In April, the study was expanded, adding another 1,050 volunteers to test combinations of the Moderna and Novavax Covid vaccines alongside the AstraZeneca and Pfizer.
What are the typical side effects of the coronavirus vaccines?
Typical side effects reported include:
- A sore arm where the needle went in
- Feeling tired
- A headache
- Feeling achy
- Feeling or being sick.
Most people report that side effects of the COVID-19 vaccine are mild and should not last longer than a week.
According to the NHS, you may get a high temperature or feel hot or shivery one or two days after having your vaccination.
“But if you have a high temperature that lasts longer than two days, a new, continuous cough or a loss or change to your sense of smell or taste you may have COVID-19,” notes the health body.

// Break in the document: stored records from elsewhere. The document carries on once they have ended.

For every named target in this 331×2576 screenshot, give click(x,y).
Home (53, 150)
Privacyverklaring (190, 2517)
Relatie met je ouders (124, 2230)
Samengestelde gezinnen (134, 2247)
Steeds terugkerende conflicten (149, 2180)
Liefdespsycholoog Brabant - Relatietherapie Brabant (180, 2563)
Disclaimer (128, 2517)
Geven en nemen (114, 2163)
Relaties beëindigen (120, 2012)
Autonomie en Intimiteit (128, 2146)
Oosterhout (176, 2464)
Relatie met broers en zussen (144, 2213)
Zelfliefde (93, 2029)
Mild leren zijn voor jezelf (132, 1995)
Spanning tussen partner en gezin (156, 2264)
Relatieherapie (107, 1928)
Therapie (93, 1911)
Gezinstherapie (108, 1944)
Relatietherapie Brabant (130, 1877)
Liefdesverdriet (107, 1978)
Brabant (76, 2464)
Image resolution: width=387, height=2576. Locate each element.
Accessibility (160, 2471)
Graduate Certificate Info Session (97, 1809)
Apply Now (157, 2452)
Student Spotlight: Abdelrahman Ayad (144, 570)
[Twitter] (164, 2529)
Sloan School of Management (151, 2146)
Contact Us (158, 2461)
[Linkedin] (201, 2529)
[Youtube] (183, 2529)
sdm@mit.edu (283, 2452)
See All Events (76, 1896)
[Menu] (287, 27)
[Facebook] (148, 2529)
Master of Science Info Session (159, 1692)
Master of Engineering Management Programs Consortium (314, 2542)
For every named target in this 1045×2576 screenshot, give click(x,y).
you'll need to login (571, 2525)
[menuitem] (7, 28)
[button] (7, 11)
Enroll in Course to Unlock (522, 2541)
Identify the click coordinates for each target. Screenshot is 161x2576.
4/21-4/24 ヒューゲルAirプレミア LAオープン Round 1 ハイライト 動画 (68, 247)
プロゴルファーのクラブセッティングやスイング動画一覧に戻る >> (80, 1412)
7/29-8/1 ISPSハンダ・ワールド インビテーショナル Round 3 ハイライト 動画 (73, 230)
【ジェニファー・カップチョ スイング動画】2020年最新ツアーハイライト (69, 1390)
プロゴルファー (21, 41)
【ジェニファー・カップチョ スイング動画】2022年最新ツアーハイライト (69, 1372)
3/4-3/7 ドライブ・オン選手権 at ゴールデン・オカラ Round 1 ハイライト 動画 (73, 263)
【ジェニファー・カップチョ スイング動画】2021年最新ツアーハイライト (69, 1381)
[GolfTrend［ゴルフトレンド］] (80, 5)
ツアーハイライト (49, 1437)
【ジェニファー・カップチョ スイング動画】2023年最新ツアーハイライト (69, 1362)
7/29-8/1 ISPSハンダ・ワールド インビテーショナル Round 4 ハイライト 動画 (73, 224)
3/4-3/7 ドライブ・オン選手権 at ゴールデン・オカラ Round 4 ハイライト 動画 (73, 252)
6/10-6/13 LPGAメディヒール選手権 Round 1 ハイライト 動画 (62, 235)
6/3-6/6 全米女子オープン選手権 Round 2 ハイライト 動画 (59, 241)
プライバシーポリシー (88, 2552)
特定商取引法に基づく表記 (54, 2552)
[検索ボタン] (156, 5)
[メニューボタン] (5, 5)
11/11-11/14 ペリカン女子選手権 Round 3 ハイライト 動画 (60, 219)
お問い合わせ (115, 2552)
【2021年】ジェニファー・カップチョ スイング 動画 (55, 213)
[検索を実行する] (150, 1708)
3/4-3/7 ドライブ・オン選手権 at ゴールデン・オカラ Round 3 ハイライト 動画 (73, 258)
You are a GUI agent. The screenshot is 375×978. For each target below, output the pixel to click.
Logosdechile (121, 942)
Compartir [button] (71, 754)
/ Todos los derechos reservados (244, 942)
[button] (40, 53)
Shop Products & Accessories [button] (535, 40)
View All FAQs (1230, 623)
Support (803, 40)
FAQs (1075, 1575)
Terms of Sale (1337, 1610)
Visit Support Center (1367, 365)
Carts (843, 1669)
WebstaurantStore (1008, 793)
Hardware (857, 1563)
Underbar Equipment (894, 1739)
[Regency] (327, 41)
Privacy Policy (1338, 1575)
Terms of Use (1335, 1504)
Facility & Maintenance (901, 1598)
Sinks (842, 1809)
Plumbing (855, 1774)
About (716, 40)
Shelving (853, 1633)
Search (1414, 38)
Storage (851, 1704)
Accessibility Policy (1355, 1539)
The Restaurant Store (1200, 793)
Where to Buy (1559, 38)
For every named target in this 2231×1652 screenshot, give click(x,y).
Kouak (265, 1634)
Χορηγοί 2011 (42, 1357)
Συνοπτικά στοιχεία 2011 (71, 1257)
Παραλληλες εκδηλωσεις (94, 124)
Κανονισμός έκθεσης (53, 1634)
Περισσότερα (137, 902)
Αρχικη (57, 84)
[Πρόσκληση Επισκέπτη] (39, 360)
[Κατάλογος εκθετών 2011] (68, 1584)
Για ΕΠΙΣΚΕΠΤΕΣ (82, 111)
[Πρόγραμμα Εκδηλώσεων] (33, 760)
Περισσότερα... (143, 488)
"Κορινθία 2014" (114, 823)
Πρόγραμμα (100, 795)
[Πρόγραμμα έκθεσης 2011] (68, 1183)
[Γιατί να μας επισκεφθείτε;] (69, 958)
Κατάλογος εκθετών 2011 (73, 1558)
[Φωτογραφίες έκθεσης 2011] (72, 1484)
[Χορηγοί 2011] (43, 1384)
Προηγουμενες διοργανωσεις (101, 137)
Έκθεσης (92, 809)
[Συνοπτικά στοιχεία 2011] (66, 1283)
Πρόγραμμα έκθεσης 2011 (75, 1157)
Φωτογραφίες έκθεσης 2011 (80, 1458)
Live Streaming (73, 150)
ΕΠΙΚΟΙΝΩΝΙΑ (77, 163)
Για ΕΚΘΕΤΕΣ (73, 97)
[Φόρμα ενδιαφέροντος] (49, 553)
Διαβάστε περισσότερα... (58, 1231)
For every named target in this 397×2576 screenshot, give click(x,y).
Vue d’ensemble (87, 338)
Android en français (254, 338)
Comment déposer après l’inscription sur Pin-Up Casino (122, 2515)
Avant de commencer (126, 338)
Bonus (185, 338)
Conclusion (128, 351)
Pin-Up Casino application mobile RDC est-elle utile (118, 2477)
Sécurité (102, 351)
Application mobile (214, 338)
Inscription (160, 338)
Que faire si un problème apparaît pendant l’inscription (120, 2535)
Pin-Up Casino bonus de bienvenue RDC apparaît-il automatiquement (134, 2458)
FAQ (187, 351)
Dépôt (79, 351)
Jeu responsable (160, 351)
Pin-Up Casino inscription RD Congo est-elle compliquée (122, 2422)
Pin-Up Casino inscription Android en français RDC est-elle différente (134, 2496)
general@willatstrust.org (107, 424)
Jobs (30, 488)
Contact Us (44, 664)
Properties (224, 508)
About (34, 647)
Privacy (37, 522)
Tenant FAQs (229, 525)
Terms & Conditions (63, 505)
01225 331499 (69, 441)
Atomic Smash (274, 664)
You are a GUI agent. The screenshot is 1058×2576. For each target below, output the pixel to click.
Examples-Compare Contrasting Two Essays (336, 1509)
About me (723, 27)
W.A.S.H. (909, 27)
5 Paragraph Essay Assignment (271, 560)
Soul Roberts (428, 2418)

If you have any of the main symptoms of COVID-19, you are advised to get a PCR test (test that is sent to a lab) to check if you have COVID-19 as soon as possible.
You and anyone you live with should stay at home and not have visitors until you get your test result – only leave your home to have a test.
Anyone in your childcare or support bubble should also stay at home if you have been in close contact with them since your symptoms started or during the 48 hours before they started.
A support bubble is where someone who lives alone (or just with their children) can meet people from one other household.
If you get symptoms of coronavirus (COVID-19) again, you must self-isolate immediately and get a PCR test (test that is sent to a lab).
You should also self-isolate again if:
- Someone you live with gets symptoms
- Someone in your childcare or support bubble gets symptoms and you were in close contact with them since their symptoms started or during the 48 hours before they started.